About a dozen militants peppered the vehicles parked at a truck stop on the outskirts of the capital Islamabad with automatic gunfire. Some 20 trucks went up in flames and four people were killed and seven injured, authorities said.
It was the third such attack since Pakistan last Thursday shuttered its main border crossing into Afghanistan to NATO supply convoys in apparent reaction to a series of alleged NATO incursions, including a helicopter attack that killed three Pakistani soldiers. Traffic has since been backing up at various points along the route from the southern port city of Karachi to the crossing at Torkham - where scores of trucks remain stranded and vulnerable to attack in the volatile Khyber Pass.
Although Pakistan says the blockade will soon be lifted, the latest attack and the Taliban threat seemed certain to raise the stakes in the closure, which has exacerbated tensions between Washington and Islamabad.
"We are trying our best to protect the places where are vehicles have accumulated, and we are not dispatching any more trucks from Karachi for now," said Shakir Khan Afridi, president of the Khyber Transport Association, a major umbrella organization representing some 7,000 truckers.Islamabad lies about 120 miles (200 kilometers) from Torkham.

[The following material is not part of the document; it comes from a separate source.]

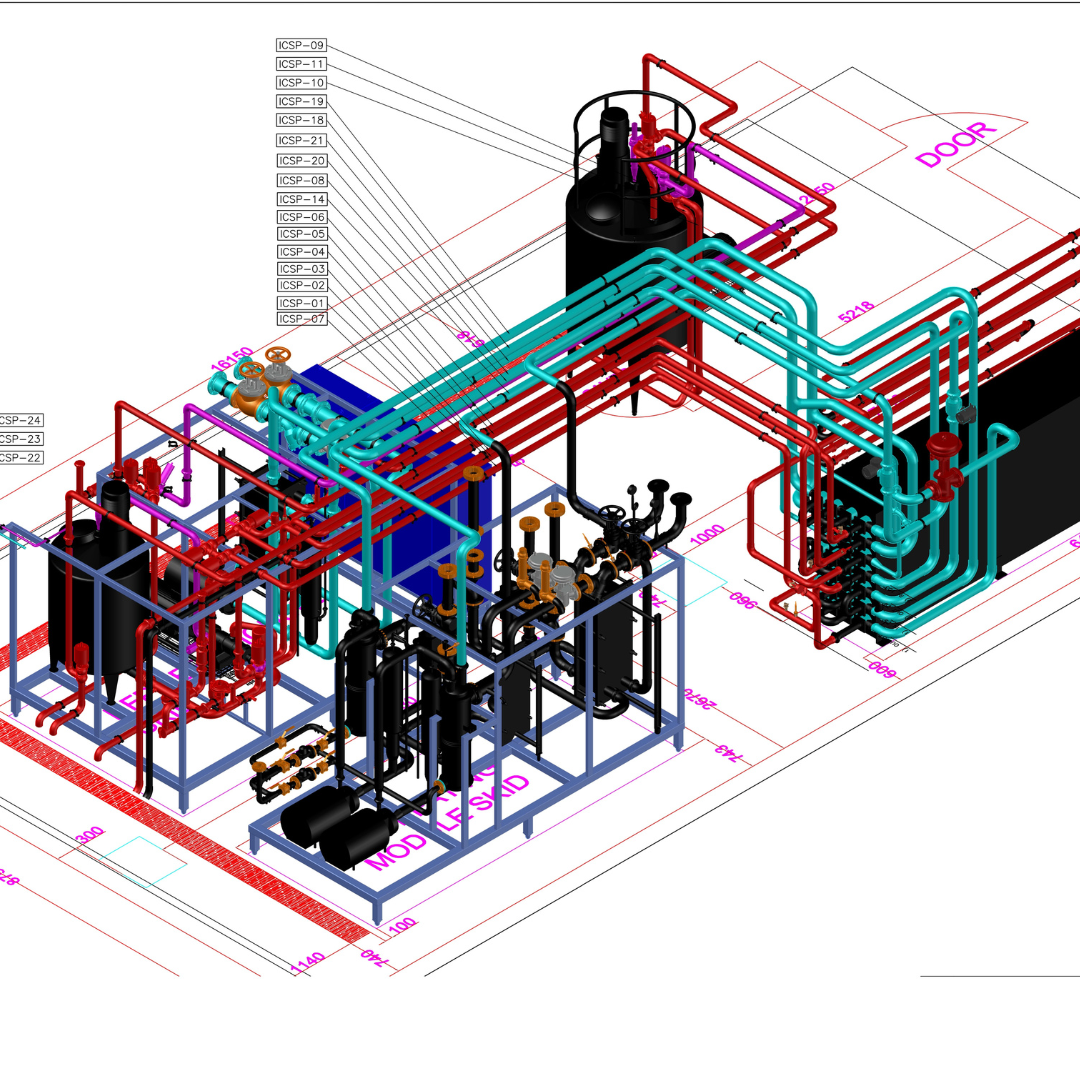The width and height of the screenshot is (1080, 1080).
Task: Select the partially visible ICSP-24 label
Action: (21, 421)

The Pakistani Taliban, which last week threatened more attacks on the supply lines, claimed responsibility in a telephone call to an Associated Press reporter.
Spokesman Azam Tariq said a new wing of the group had been created to strike the convoys and that the attacks "would continue until the supplies are completely stopped."
Trucks moving supplies from Karachi through Pakistan into Afghanistan make frequent stops along the way for their drivers to rest along the several-day journey, and Kalim Imam, police chief of the capital Islamabad, said it was impossible for police or local authorities to protect them all the time. "This entire thing is very vulnerable for such attacks," he said.